A escritora destaca que o fato de a capital paraense sediar a Conferência das Nações Unidas sobre Mudanças Climáticas, a COP 30, este ano, é extremamente simbólico e estratégico, "é uma oportunidade única para o Brasil reafirmar seu papel no combate às mudanças climáticas e colocar a Amazônia no centro da agenda global". Sonia espera que a Conferência dê mais visibilidade aos pesquisadores locais e às populações tradicionais, incluindo-os em soluções sustentáveis e valorizando conhecimentos acadêmicos e ancestrais da região. E para que os líderes mundiais, cientistas e ativistas, pelo fato de estarem fisicamente na Amazônia, sintam-se motivados a acelerar a transição para economias sustentáveis via financiamento internacional.

"Para nós, que carregamos a Amazônia no sangue e na alma, a COP 30 não é apenas um evento. É a esperança de que, finalmente, o mundo enxergue bem de perto a Amazônia e se dê conta de que, indiscutivelmente, cuidar dela é salvar o nosso planeta", enfatiza Sonia. Para ela, Belém pode ser traduzida na palavra "raiz". "Uma raiz firmemente plantada no terreno fértil do coração de seus filhos", arremata.

Cidade e mundo

O escritor paraense Rogério A. Tancredo, 46 anos, nasceu em Belém, foi criado no bairro do Telégrafo cercado de livros, como conta, e aos 30 anos resolveu começar a escrever.
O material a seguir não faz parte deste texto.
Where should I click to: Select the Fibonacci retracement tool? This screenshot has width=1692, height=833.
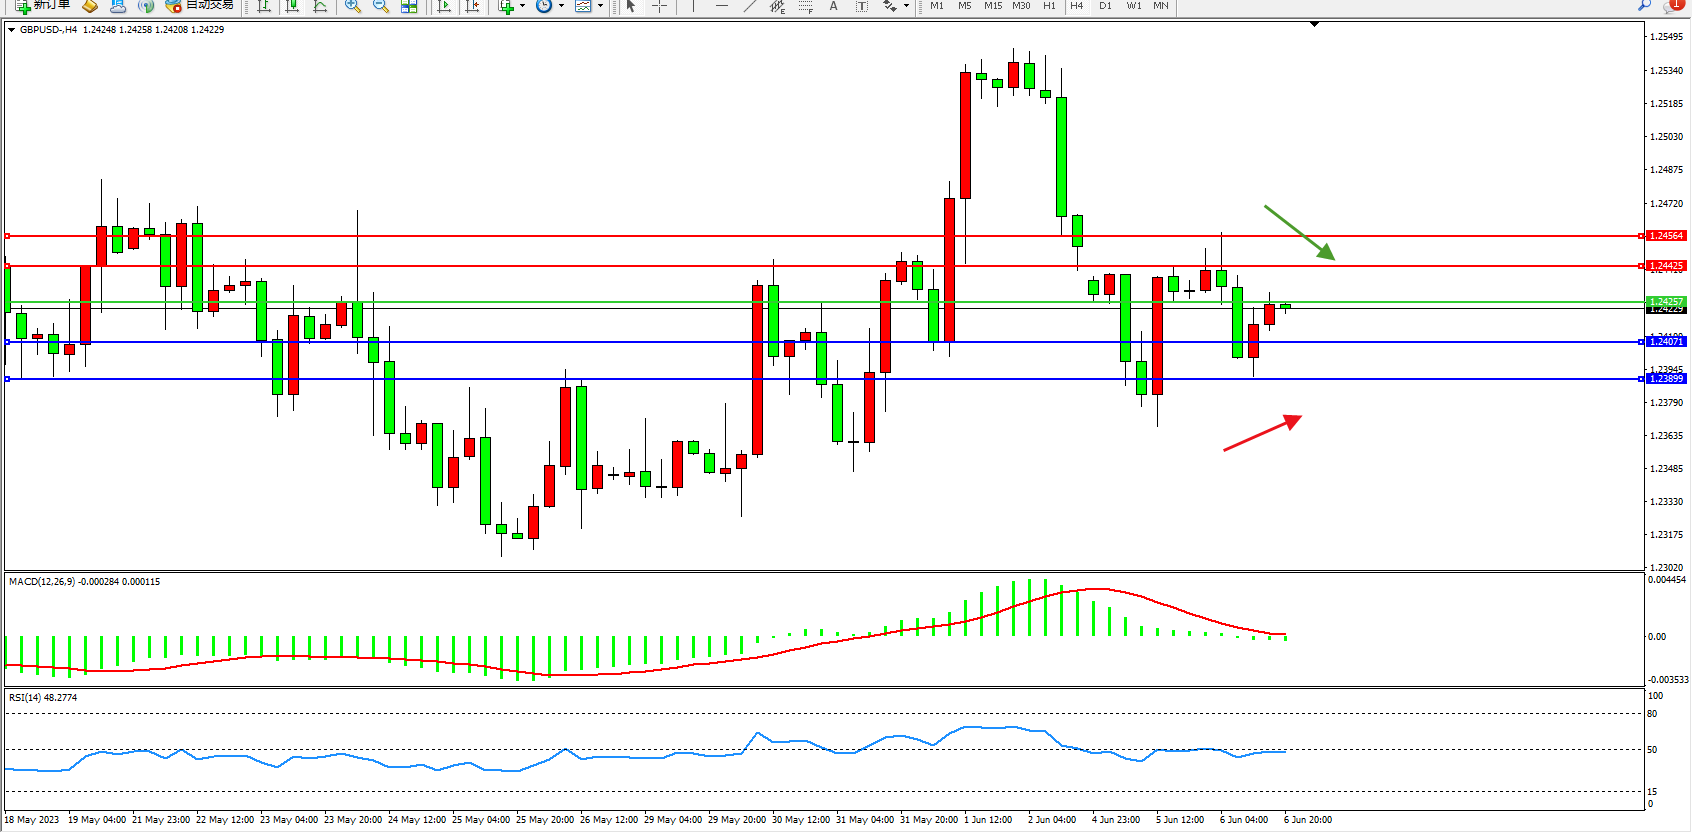(x=805, y=6)

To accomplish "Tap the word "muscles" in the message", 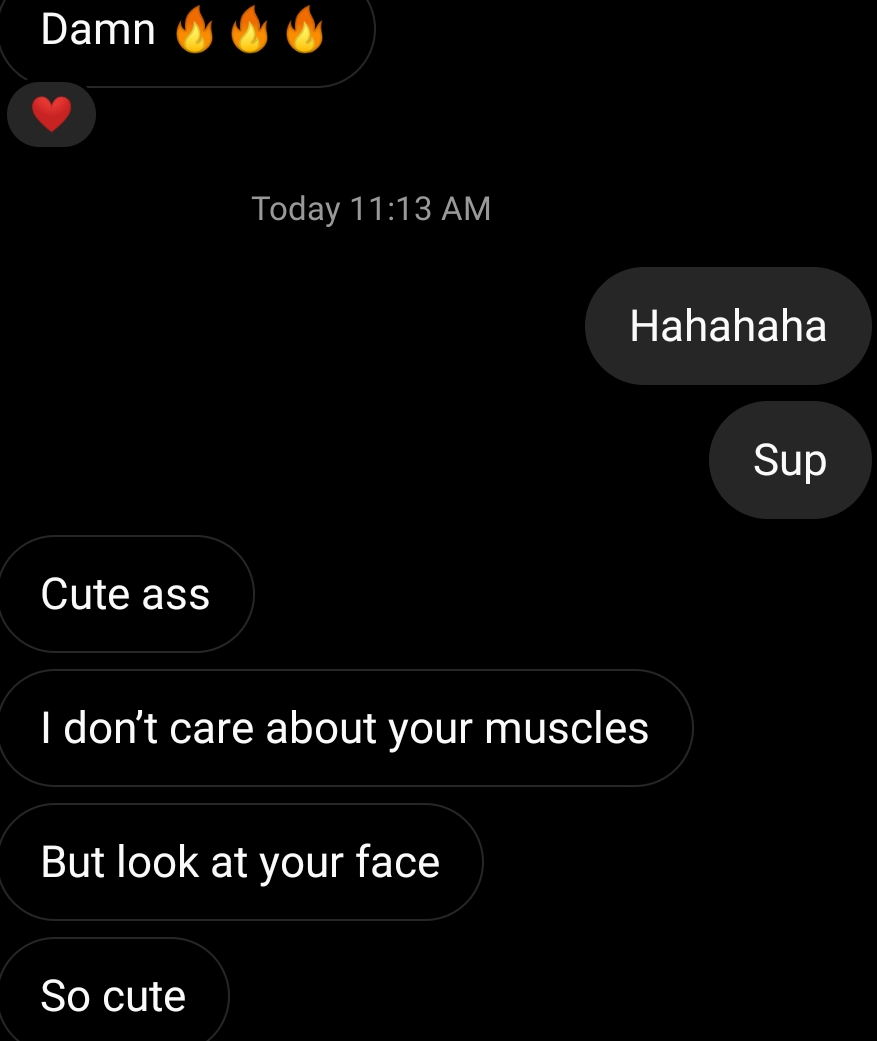I will [x=566, y=728].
Hoje, Rogério mora, há um ano, em Jaraguá do Sul, no estado de Santa Catarina, onde dá aula em uma instituição.

image Rogério A. Tancredo: 'Belém é a cidade pela qual eu vi o mundo' (Foto: Divulgação)

Rogério é autor de três livros. São eles: "Relato de um paciente desconhecido" (kazuá, 2019), "O dia que conheci Lucia Berlin" (Caravana, 2021) e "Pontas soltas tardes de neblina" (Urutau,2023). Os dois primeiros são contos, o terceiro um romance. Com o romance "Pontas soltas tardes de neblina", esse autor foi semifinalista do Prêmio Oceanos 2024. Sobre esse momento, Rogério destaca: "Avalio como um reconhecimento a um trabalho que venho desenvolvendo com dedicação e muita entrega, pois a literatura é minha vida, o que me faz seguir". 

Em outras palavras, como ele próprio revela, "escrever ficção é uma maneira de estar no mundo, uma forma de contribuir com esse universo que tanto nos fascina". "Tenho um livro de contos pronto, 'À queima roupa', que pretendo lançar este ano, pela Urutau", acrescenta o escritor.

O elo de Rogério A. Tancredo com a capital do Pará se mantém, ou seja, não importa a distância física entre ele a cidade, mas, a relação construída com esse território amazônida. "É bom sair um pouco de Belém para vê-la de fora, sim, acompanho à distância tudo o que se passa na cidade", declara. 

"Belém é a cidade pela qual eu vi o mundo, onde está enterrado meu cordão umbilical, por isso a cidade aparece nos meus livros, não tem como escapar da cidade natal, a cidade onde fomos criados. Belém possui uma tradição de escrita, de alta literatura, que começa na segunda metade do século XX com Dalcídio Jurandir, Eneida de Moraes, Paulo Plínio Abreu, Max Martins e tantos outros escritores incríveis, me orgulho de ter nascido nesse lugar", afirma Rogério. A palavra que pode definir Belém, para ele, é "boêmia". Como se depreende das falas de Sônia e Rogério, Nas entrelinhas de quem teve contato com Belém, a cidade permanece sólida aos 409 anos de fundação.